• **GEGEVEN OPDRACHT**:
Zet alle regels van de records hieronder in een Markdown-tabel met de kolommen Nr en Regel, met in Nr een rijnummer en in Regel de regel zelf. Sla lege regels over en neem de afbeeldingen niet op in je antwoord.
━━━━
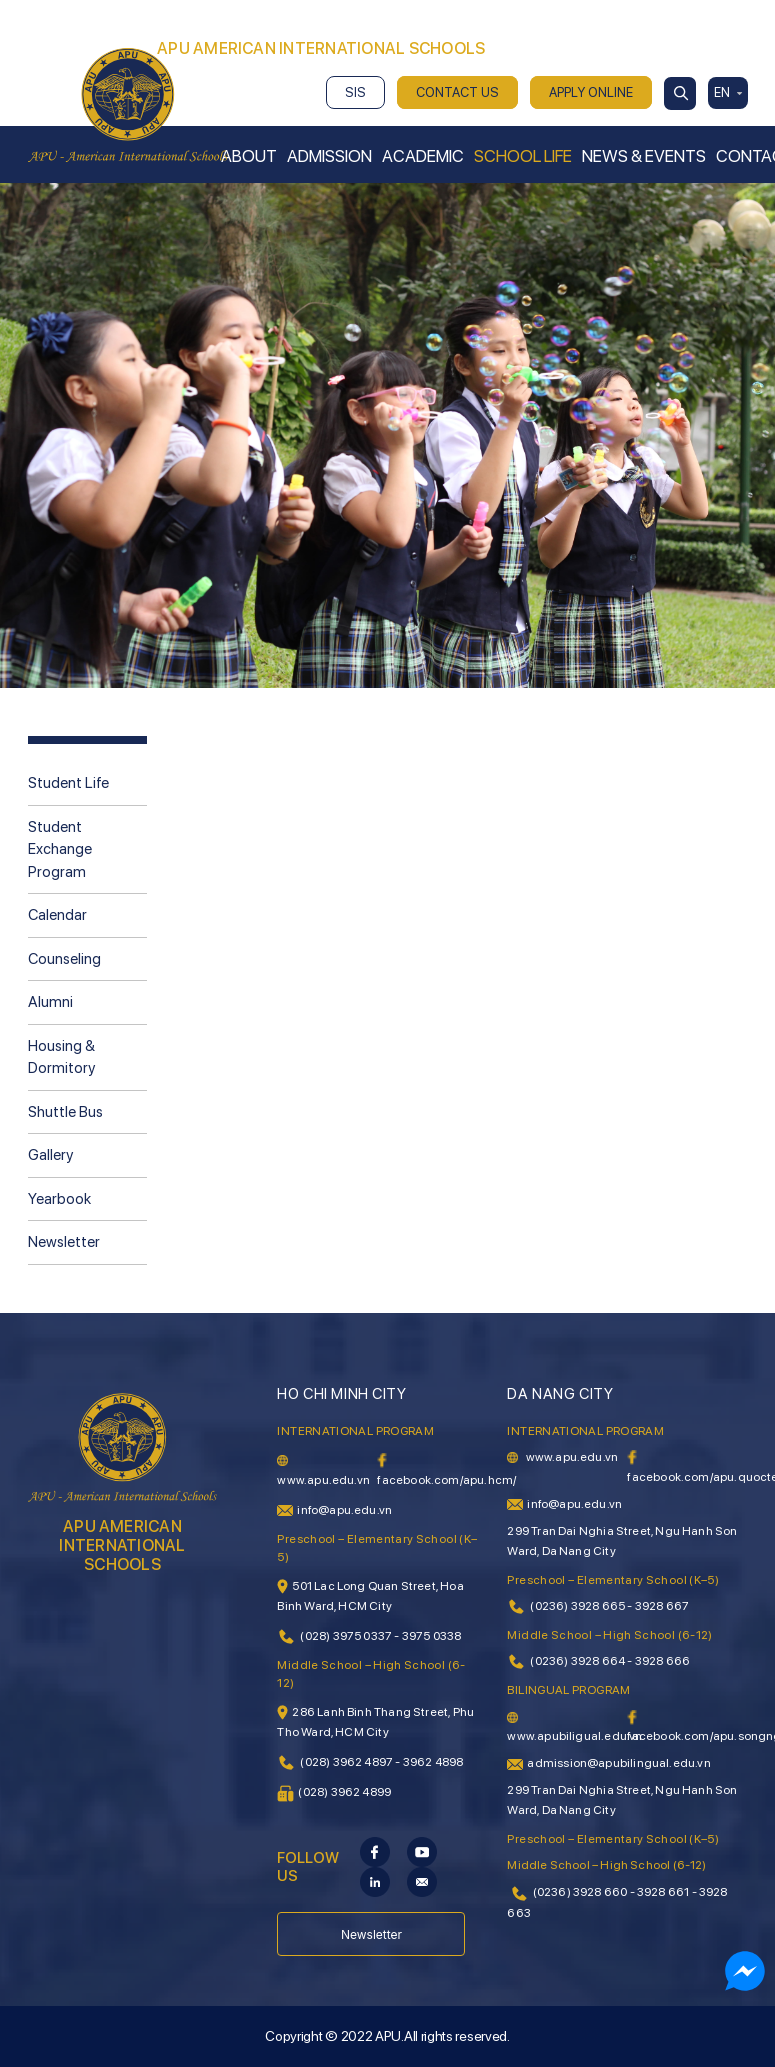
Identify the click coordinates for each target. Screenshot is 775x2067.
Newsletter (64, 1242)
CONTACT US (457, 92)
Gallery (50, 1155)
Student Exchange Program (60, 849)
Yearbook (59, 1199)
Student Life (68, 783)
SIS (355, 92)
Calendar (57, 915)
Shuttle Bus (65, 1112)
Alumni (50, 1002)
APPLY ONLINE (591, 92)
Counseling (64, 959)
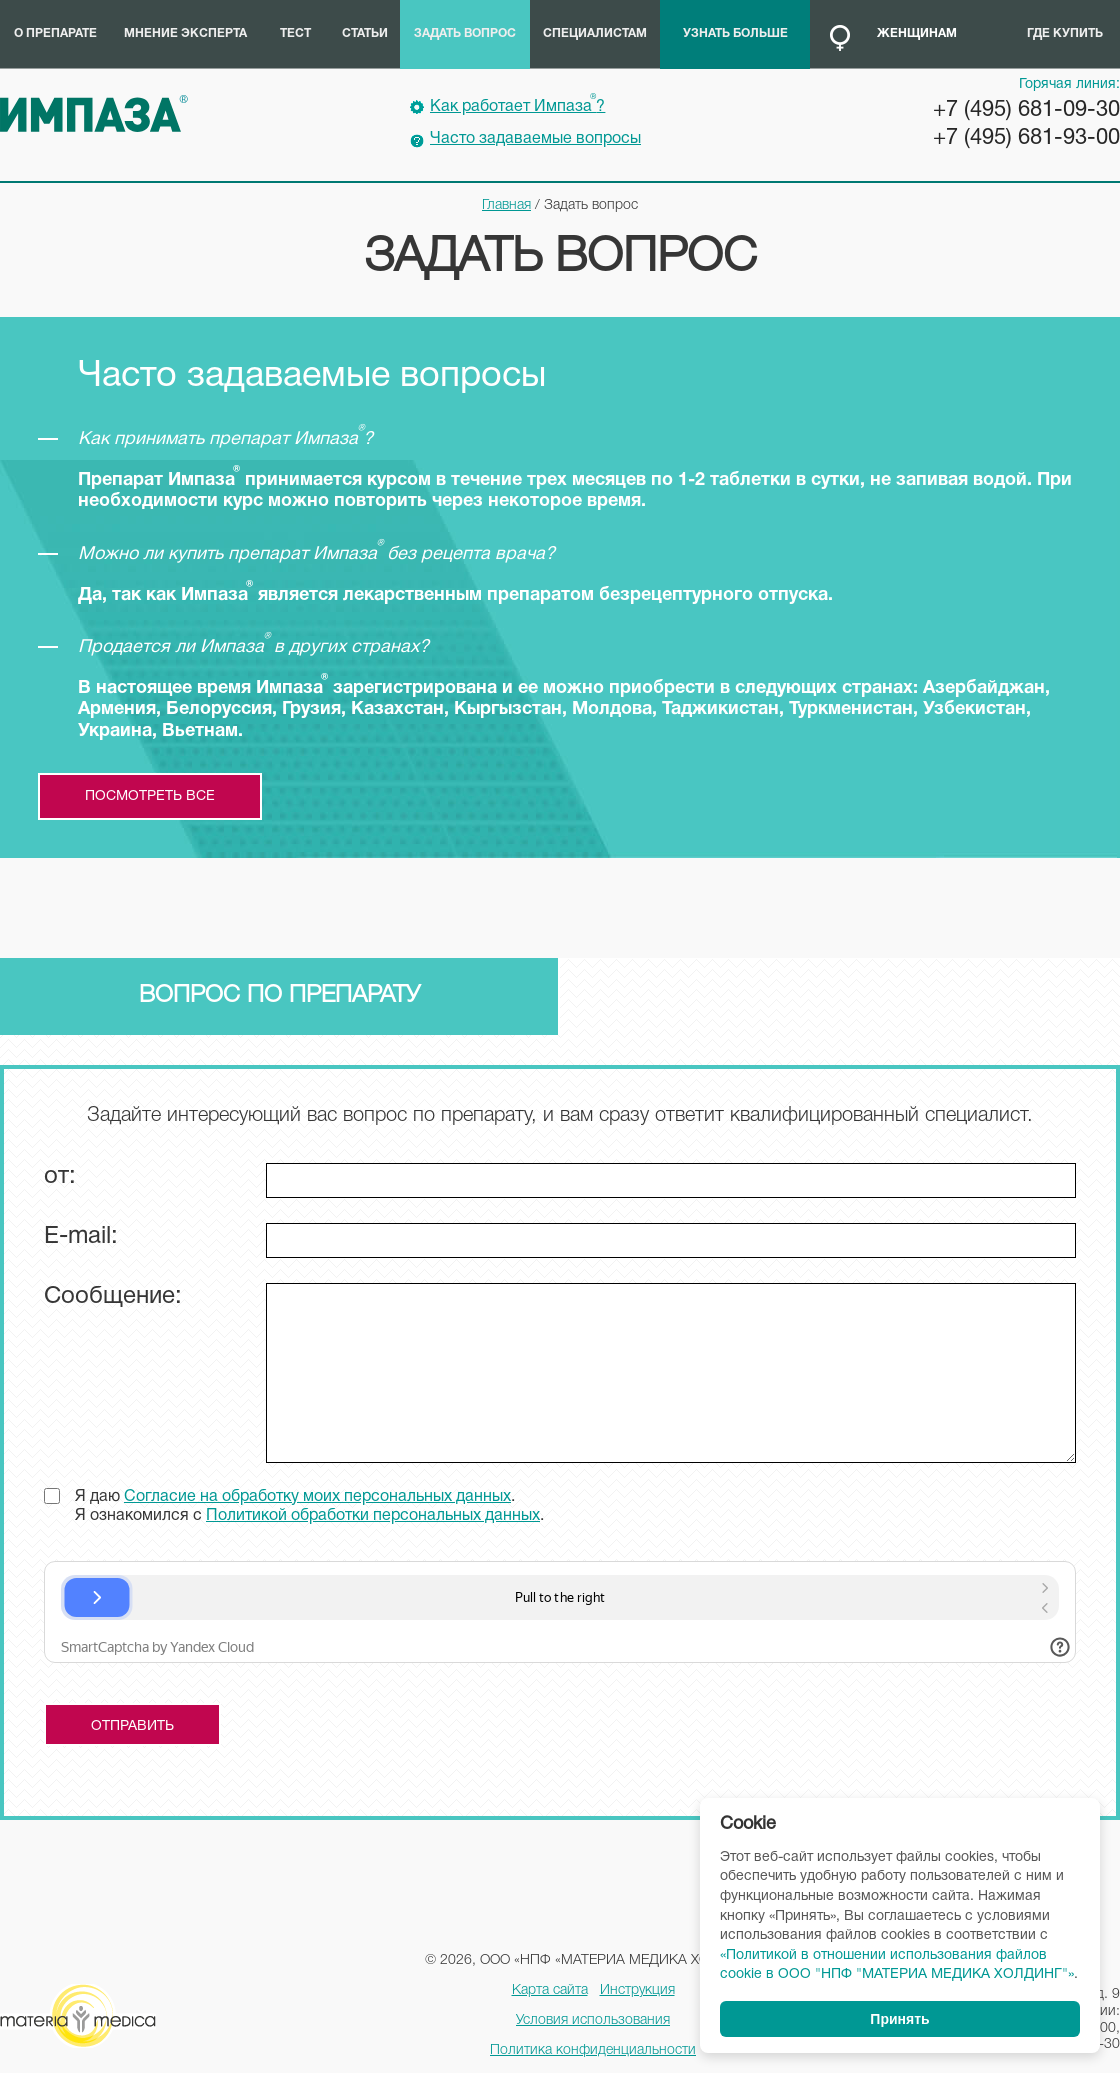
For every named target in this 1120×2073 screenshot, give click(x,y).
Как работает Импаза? (517, 104)
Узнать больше (735, 33)
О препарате (55, 33)
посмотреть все (150, 796)
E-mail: (81, 1237)
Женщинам (917, 33)
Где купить (1065, 33)
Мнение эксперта (185, 33)
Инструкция (637, 1990)
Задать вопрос (465, 33)
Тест (295, 33)
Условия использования (593, 2020)
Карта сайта (550, 1990)
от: (60, 1177)
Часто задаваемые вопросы (535, 139)
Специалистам (595, 33)
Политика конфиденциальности (593, 2050)
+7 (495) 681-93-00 (1026, 138)
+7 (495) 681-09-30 (1026, 110)
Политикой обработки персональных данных (373, 1516)
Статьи (365, 33)
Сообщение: (113, 1297)
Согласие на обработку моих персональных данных (317, 1497)
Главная (506, 205)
━━━━
• **ANTWOORD**:
| Nr | Regel |
|---|---|
| 1 | Identify the click coordinates for each target. Screenshot is 775x2067. |
| 2 | Newsletter (64, 1242) |
| 3 | CONTACT US (457, 92) |
| 4 | Gallery (50, 1155) |
| 5 | Student Exchange Program (60, 849) |
| 6 | Yearbook (59, 1199) |
| 7 | Student Life (68, 783) |
| 8 | SIS (355, 92) |
| 9 | Calendar (57, 915) |
| 10 | Shuttle Bus (65, 1112) |
| 11 | Alumni (50, 1002) |
| 12 | APPLY ONLINE (591, 92) |
| 13 | Counseling (64, 959) |
| 14 | For every named target in this 1120×2073 screenshot, give click(x,y). |
| 15 | Как работает Импаза? (517, 104) |
| 16 | Узнать больше (735, 33) |
| 17 | О препарате (55, 33) |
| 18 | посмотреть все (150, 796) |
| 19 | E-mail: (81, 1237) |
| 20 | Женщинам (917, 33) |
| 21 | Где купить (1065, 33) |
| 22 | Мнение эксперта (185, 33) |
| 23 | Инструкция (637, 1990) |
| 24 | Задать вопрос (465, 33) |
| 25 | Тест (295, 33) |
| 26 | Условия использования (593, 2020) |
| 27 | Карта сайта (550, 1990) |
| 28 | от: (60, 1177) |
| 29 | Часто задаваемые вопросы (535, 139) |
| 30 | Специалистам (595, 33) |
| 31 | Политика конфиденциальности (593, 2050) |
| 32 | +7 (495) 681-93-00 (1026, 138) |
| 33 | +7 (495) 681-09-30 (1026, 110) |
| 34 | Политикой обработки персональных данных (373, 1516) |
| 35 | Статьи (365, 33) |
| 36 | Сообщение: (113, 1297) |
| 37 | Согласие на обработку моих персональных данных (317, 1497) |
| 38 | Главная (506, 205) |